======== Data shown

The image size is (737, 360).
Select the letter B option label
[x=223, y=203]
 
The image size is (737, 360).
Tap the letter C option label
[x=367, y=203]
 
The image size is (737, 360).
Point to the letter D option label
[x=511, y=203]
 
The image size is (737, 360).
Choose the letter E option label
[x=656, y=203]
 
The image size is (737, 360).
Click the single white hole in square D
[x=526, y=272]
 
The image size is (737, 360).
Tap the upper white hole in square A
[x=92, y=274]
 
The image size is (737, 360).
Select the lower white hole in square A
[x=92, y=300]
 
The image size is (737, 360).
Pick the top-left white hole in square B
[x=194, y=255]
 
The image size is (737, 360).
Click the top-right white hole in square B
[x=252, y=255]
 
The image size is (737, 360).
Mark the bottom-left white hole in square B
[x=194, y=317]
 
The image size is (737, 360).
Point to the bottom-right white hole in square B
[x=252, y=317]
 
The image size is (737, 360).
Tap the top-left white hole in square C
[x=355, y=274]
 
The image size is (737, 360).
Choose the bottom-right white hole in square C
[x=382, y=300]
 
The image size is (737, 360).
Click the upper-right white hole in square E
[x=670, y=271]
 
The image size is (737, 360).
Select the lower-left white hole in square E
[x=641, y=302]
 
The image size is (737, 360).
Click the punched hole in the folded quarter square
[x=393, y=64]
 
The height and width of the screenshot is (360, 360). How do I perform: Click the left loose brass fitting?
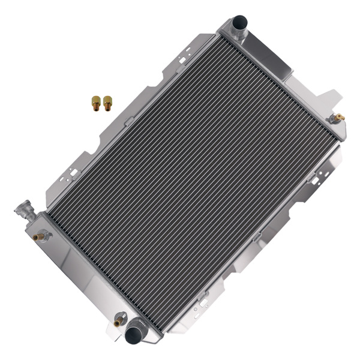pos(96,103)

================

Extract every line from the items above that contains the word "Point".

Point to the letter D option label
Point to the bottom-right white hole in square B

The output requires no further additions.